The 3rd Ordnance Battalion (unofficially referred to as the 3rd Explosive Ordnance Battalion) is a unit of the United States Army currently stationed at Joint Base Lewis–McChord. It is assigned to the 71st Ordnance Group at Fort Carson, Colorado, which is under the 20th Chemical,  Biological, Radiological,  Nuclear, and Explosive (CBRNE) Command, Aberdeen Proving Grounds, Maryland.

Heraldry

Distinctive Unit Insignia
A Gold color metal and enamel device  in height overall consisting of a shield blazoned: Gules, on a bend between a spur gear and a feather palm tree, Or, three torteaux.
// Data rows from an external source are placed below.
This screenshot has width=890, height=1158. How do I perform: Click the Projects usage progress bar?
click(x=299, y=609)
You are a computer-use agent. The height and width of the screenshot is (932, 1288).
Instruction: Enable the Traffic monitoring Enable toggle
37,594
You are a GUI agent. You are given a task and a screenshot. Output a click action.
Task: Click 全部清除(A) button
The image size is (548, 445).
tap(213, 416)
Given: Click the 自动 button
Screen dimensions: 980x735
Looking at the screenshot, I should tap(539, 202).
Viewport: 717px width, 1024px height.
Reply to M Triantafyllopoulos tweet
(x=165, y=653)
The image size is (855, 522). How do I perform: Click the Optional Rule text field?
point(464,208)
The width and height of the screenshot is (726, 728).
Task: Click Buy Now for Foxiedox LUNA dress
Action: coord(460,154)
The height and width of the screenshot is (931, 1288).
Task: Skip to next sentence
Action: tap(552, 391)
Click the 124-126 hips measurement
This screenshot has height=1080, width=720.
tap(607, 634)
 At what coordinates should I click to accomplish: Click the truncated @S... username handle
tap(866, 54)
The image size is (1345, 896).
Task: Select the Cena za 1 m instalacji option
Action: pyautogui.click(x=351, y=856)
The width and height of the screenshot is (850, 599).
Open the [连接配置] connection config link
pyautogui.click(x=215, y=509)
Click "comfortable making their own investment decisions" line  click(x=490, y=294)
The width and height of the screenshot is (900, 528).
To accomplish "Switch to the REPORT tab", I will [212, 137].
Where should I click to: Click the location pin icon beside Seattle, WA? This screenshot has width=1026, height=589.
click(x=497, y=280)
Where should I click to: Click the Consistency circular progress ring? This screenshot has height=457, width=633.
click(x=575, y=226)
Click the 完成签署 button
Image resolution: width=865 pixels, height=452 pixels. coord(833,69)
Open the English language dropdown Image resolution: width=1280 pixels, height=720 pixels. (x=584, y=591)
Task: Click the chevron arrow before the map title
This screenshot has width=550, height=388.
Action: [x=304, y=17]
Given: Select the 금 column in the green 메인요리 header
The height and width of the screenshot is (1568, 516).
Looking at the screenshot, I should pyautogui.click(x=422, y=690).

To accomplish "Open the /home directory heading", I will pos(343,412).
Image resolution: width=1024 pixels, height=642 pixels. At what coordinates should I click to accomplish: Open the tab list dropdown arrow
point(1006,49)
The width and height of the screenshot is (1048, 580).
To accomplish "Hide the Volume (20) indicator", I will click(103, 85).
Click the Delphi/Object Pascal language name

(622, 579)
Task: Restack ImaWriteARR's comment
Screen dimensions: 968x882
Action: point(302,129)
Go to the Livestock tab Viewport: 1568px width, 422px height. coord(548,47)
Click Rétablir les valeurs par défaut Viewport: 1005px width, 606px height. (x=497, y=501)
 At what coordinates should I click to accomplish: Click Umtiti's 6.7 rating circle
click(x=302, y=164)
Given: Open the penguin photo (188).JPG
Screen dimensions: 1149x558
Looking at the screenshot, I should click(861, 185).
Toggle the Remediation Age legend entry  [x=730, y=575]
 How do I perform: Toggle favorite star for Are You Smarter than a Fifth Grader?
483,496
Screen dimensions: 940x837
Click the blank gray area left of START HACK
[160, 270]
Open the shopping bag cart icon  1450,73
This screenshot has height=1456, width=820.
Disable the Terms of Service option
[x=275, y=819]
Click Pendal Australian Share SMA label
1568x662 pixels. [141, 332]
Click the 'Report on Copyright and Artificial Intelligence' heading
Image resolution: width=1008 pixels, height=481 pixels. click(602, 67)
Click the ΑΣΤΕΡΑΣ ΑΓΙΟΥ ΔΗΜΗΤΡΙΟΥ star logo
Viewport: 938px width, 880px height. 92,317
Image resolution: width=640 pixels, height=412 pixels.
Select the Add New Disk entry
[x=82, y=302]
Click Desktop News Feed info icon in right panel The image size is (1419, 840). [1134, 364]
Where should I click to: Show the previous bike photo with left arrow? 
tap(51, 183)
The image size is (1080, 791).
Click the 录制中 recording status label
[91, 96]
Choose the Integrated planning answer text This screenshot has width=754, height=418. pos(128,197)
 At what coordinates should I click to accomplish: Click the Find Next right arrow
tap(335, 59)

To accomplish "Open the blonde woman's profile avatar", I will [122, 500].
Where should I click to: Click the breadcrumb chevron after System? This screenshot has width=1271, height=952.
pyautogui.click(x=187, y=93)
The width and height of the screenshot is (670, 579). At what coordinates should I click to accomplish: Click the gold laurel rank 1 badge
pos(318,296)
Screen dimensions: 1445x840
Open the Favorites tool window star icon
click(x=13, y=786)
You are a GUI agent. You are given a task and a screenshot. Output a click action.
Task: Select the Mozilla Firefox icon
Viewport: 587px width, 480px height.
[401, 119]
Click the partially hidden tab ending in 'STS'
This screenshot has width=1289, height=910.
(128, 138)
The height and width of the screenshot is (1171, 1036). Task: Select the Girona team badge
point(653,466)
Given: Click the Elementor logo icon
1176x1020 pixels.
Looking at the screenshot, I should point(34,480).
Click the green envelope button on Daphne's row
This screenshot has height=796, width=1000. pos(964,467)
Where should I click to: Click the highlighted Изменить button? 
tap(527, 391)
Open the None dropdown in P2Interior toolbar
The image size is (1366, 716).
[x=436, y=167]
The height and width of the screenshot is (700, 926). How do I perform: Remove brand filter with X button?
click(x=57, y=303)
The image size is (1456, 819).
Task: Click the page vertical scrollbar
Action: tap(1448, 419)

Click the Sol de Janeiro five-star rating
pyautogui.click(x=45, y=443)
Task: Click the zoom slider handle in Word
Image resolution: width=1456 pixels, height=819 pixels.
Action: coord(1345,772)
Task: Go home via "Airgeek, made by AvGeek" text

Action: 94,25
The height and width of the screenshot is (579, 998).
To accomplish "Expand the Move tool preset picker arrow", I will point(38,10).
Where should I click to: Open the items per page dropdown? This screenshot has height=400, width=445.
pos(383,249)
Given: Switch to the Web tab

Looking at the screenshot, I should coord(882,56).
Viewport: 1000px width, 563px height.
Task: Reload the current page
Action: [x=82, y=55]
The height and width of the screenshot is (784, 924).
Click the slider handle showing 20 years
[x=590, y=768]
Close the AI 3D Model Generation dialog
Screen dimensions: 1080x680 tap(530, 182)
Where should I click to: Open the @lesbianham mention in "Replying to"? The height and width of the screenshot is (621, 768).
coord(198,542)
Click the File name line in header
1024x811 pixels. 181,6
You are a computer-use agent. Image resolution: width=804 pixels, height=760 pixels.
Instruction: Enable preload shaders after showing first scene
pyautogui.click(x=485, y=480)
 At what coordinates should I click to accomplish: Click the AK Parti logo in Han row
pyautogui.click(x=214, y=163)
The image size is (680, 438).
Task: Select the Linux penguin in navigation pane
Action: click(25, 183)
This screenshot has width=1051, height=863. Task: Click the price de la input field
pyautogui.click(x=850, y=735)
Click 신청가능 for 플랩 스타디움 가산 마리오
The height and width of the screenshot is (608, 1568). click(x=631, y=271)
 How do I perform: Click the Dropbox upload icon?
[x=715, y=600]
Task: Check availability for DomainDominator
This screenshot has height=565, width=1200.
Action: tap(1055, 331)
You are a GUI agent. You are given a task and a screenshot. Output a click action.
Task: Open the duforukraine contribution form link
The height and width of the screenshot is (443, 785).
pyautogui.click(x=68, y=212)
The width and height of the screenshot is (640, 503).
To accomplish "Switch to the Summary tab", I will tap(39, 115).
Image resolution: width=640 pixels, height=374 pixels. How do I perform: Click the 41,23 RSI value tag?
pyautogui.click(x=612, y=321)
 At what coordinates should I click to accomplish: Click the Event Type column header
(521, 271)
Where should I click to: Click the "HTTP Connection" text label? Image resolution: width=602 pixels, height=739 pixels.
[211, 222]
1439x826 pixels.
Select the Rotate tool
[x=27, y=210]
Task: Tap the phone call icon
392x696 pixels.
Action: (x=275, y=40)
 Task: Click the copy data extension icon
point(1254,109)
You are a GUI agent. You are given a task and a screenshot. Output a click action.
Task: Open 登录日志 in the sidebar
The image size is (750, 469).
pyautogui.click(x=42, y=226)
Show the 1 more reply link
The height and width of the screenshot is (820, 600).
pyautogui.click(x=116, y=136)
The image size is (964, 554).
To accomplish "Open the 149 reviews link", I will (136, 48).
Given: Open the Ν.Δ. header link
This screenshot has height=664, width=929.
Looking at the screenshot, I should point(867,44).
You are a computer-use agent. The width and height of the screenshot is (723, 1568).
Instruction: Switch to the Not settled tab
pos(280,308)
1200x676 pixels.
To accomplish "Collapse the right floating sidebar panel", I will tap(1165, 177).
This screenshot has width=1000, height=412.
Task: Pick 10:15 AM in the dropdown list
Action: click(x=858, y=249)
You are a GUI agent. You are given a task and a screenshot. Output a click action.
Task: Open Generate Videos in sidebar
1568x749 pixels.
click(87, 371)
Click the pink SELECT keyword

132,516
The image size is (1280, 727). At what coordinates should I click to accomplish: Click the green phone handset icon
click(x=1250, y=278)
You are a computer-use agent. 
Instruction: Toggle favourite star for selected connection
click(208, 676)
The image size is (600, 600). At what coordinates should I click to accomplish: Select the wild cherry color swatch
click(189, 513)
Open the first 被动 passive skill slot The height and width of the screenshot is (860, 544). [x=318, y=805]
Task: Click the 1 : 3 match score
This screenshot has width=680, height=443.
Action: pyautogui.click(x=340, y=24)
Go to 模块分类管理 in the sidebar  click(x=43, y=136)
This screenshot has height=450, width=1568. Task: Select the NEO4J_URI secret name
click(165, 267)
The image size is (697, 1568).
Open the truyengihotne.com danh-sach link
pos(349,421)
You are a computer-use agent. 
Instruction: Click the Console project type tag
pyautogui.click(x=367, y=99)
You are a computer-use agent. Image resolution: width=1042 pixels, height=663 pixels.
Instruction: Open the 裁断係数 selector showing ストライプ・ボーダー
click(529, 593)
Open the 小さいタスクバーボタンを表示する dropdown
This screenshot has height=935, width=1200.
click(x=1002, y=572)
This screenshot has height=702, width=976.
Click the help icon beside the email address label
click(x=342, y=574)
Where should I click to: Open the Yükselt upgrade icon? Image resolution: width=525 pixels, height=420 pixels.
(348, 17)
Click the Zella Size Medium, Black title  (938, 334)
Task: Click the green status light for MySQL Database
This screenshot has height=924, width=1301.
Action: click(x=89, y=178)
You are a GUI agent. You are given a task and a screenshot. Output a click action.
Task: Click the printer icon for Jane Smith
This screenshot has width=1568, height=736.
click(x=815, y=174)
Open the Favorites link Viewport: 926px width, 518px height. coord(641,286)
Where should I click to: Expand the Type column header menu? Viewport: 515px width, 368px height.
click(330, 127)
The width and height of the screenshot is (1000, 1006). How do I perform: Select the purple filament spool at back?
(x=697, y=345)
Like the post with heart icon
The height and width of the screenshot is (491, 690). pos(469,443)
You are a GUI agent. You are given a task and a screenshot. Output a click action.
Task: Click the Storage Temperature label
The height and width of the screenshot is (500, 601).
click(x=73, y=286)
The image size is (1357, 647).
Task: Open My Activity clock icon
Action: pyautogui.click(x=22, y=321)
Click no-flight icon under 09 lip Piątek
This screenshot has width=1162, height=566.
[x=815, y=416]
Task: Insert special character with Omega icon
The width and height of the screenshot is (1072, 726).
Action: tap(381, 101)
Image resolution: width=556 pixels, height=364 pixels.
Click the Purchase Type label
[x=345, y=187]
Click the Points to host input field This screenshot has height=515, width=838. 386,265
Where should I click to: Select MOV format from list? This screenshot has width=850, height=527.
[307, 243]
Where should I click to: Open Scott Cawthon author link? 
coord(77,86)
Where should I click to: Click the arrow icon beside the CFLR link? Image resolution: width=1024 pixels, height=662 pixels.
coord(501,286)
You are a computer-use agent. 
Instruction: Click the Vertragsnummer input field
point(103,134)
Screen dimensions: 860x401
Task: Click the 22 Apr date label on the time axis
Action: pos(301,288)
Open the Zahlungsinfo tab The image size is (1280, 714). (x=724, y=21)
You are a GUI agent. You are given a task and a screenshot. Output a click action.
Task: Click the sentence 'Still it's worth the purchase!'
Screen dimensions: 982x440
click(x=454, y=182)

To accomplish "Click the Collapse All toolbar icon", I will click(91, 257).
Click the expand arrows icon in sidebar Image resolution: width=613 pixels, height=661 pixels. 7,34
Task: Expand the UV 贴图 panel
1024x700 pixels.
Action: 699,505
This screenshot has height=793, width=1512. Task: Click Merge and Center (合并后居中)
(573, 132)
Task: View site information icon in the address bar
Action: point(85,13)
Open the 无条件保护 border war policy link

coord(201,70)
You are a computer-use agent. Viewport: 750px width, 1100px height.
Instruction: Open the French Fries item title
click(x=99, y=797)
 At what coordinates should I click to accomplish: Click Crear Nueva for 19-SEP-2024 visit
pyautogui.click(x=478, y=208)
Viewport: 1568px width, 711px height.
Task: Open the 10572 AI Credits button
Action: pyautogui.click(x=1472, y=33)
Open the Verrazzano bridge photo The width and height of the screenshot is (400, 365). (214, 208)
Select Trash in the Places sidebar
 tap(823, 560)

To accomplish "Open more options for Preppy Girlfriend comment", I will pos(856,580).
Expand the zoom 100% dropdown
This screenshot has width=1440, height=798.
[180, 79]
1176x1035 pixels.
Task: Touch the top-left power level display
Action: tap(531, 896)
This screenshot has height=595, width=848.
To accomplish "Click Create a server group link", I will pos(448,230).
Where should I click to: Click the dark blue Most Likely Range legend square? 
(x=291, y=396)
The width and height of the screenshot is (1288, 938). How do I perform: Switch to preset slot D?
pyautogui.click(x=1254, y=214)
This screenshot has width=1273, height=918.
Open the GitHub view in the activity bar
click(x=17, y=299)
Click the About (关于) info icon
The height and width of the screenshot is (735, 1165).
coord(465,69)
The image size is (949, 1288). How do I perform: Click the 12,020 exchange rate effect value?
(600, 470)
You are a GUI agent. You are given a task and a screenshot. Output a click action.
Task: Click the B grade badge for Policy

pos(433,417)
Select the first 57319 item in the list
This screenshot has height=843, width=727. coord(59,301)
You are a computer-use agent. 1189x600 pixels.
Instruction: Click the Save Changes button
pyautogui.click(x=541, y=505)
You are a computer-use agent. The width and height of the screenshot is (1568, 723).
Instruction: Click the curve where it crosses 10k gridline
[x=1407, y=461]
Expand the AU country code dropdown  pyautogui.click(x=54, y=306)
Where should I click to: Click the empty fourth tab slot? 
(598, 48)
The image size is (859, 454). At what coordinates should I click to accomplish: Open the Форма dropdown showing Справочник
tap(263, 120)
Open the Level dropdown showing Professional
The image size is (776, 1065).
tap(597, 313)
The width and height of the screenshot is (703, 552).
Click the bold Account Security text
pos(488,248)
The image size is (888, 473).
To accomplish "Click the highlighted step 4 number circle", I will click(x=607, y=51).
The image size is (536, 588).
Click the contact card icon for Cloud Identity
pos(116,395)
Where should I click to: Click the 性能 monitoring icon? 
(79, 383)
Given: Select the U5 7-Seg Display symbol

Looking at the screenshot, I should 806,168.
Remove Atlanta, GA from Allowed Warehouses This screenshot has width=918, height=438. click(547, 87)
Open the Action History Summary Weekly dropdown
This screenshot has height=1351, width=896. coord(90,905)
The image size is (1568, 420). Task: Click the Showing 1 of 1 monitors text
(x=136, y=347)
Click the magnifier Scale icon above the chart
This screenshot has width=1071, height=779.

Attached below the shield a Red scroll turned Gold inscribed "SERVICE, NOT GLORY" in Gold letters.

Crimson (red) and yellow (gold) are the colors of the Ordnance Branch. The torteaux, simulating cannon balls, allude to the numerical designation of the unit. The spur gear represents maintenance, and the palm tree is characteristic of the flora of the countryside where the battalion was organized, i.e., Southern California.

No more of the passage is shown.